Dr. Enriquez also recounted the days leading up to the enhanced community quarantine, when schools had to suddenly close temporarily, thus disrupting the culmination of the 2019-2020 academic year. Educational institutions were challenged by the need for transformation of business models in a short period of time. To this, Cajucom-Bradbury said that because of the circumstances, schools were forced to rethink their current models and it is a good thing; however, the downside is that this transformation, with the learning curve, might take time in ensuring the effective delivery of quality education online. 

As the President of PACU, Dr. Enriquez also discussed with the hosts what government agencies like the Department of Education and Commission on Higher Education require from schools as they implement online learning, in accordance with mandated safety regulations Moreover, she also expounded on the PACU initiatives in line with this huge shift; one of which is making representations to the Inter-Agency Task Force on Emerging Infectious Diseases (IATF) and legislators. The organization had lobbied for the inclusion of teachers in the government’s Social Amelioration Program (SAP), and for student financial support, for which a budget was eventually allocated in the Bayanihan 2 Act. PACU is also coordinating with telecommunications companies for the creation of special internet packages for its member schools. 

Cajucom-Bradbury and Dr. Enriquez also conversed about the perspective of teachers in preparing and adjusting in this new era of online learning. The academe leader Dr. Enriquez said that aside from the trainings and other preparations, changing the mindsets of students, parents, and teachers is also important. Citing that majority of the schools PACU has surveyed back in April are now ready for online learning, she said, “The problem is the mindset of our stakeholders. Some are not really subscribed to the thought that online education is also good for the moment because it is the only thing available now.” She also added that online learning can also be made great; because of its structure, it may help develop soft skills such as independence and time management. 

Dr. Enriquez also lauded their hard work of the teachers, who were commended by Cajucom-Bradbury as frontliners, too. “…they are also another breed of frontliners,” the OLFU and PACU President said, admiring the commitment and effort they give, with all the added work that the new set-up entails.  Both have also discussed common best practices in schools for different cases and scenarios. 

The story of how OLFU, from its humble beginnings, came to become one of the leading universities in the country was also shared by Dr. Enriquez. According to her, education is such a fulfilling vocation; to know that she is able to help a student reach his/her dreams gives her a great sense of accomplishment.

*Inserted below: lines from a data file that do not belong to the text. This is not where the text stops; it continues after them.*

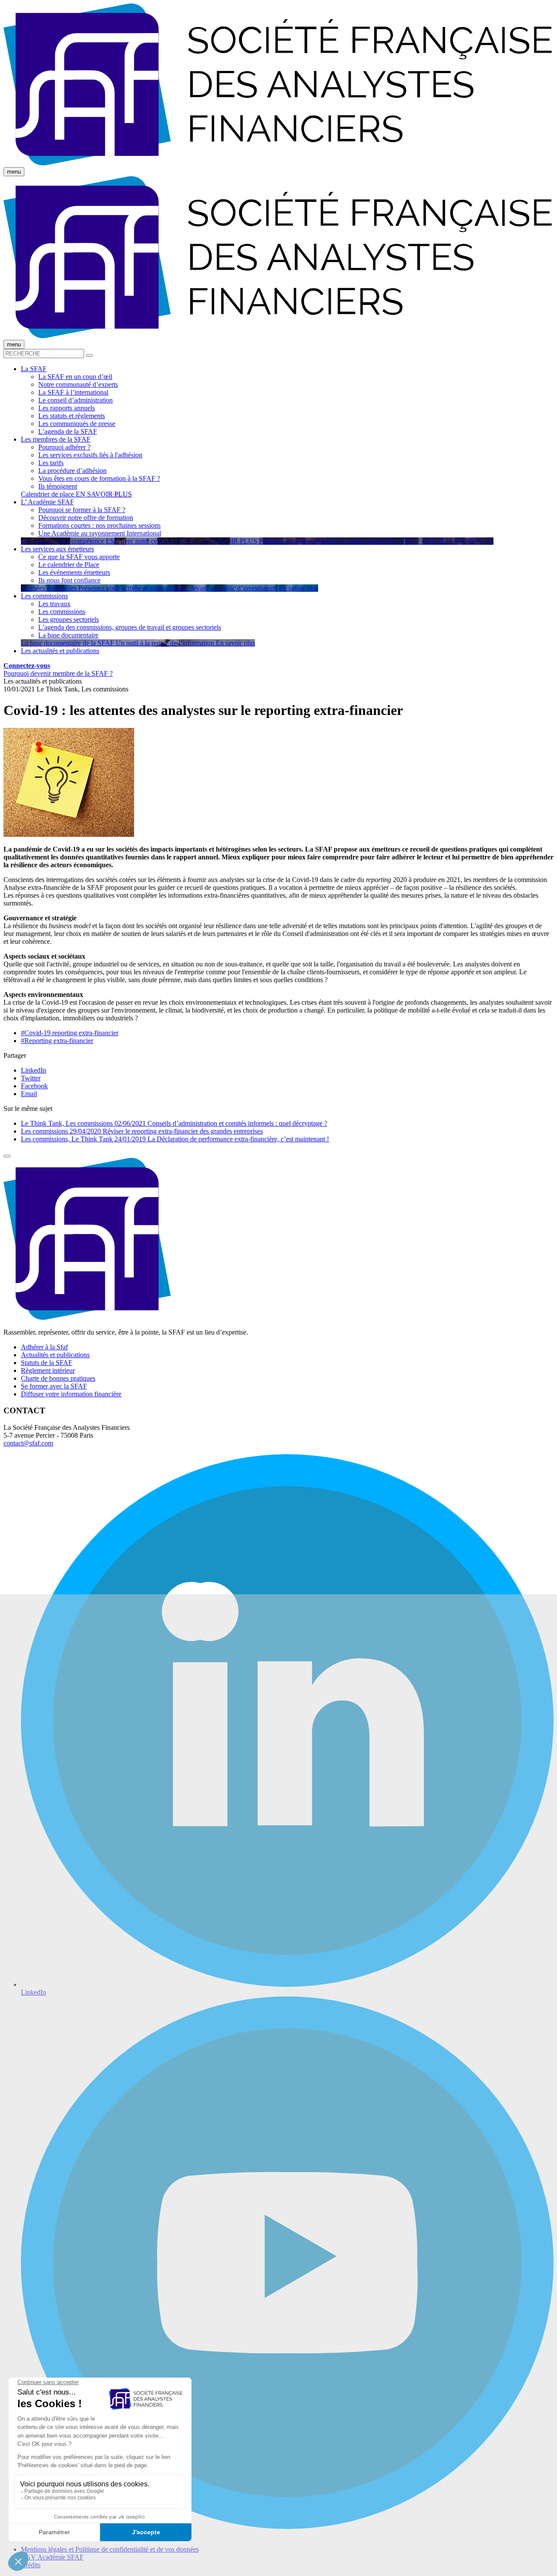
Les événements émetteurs (74, 572)
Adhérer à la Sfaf (44, 1347)
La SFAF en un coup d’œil (75, 376)
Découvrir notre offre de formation (85, 517)
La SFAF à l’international (73, 392)
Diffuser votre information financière (71, 1394)
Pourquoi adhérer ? (64, 447)
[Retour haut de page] (6, 1156)
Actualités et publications (55, 1354)
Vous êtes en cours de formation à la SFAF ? (99, 478)
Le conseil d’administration (75, 400)
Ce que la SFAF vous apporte (79, 556)
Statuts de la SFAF (46, 1362)
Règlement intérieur (48, 1370)
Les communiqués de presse (76, 423)
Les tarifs (51, 462)
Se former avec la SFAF (54, 1386)
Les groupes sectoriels (68, 619)
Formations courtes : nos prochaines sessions (99, 525)
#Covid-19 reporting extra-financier (69, 1032)
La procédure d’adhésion (72, 470)
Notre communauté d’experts (78, 384)
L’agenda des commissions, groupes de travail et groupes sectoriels (129, 627)
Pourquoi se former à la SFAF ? (81, 509)
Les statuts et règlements (71, 415)
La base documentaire (68, 635)
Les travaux (54, 603)
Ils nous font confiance (69, 580)
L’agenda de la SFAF (67, 431)
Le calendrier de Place (68, 564)
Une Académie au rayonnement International (99, 533)
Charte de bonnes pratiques (58, 1378)
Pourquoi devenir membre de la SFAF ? (58, 673)
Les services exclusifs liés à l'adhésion (90, 455)
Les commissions (61, 611)
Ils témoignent (57, 486)
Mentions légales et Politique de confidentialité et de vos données (110, 2549)
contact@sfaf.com (28, 1443)
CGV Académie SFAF (52, 2557)
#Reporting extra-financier (57, 1040)
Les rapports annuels (66, 408)
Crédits (30, 2565)
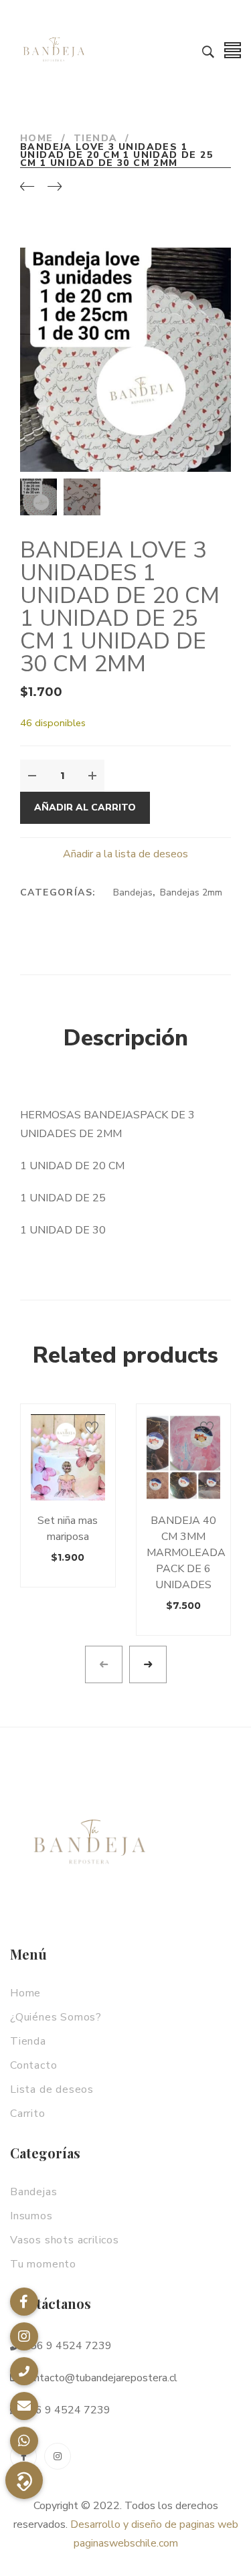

“My dream is that all Filipinos take their education seriously, [that] they will have the opportunity to study, so that, with education, maybe a lot of us could be better professionals,” she said. Dr. Enriquez likewise shared her hopes for the private education sector, “which has been powerful in transforming the country.”

As a closing message for students, parents, the government and the private sector, Dr. Enriquez averred: 

“Education is a powerful tool; not everyone has access to it. Once you’re able to have education, let us make full use of the time that we have as students and as parents who support our children when we can, and for the government to also help the students who are learners now, so that eventually, maybe 10 or 20 years from now, we will all be able to contribute well to our country. That’s the only way we can do it— we educate the youth so that they can serve the country in the future.”

For this insightful Talk Shop Asia Global-USA Edition episode on education, Dr. Enriquez was also joined by other esteemed guests: Mylene Abiva, World Robot Olympiad Ambassador and CEO of FELTA Multi-Media Inc.; Dr. Edilberto Raynes, Tenured Full Professor at the Tennessee State University; and Mary Lou Cunanan, CEO and Founder of Suyomano Academy.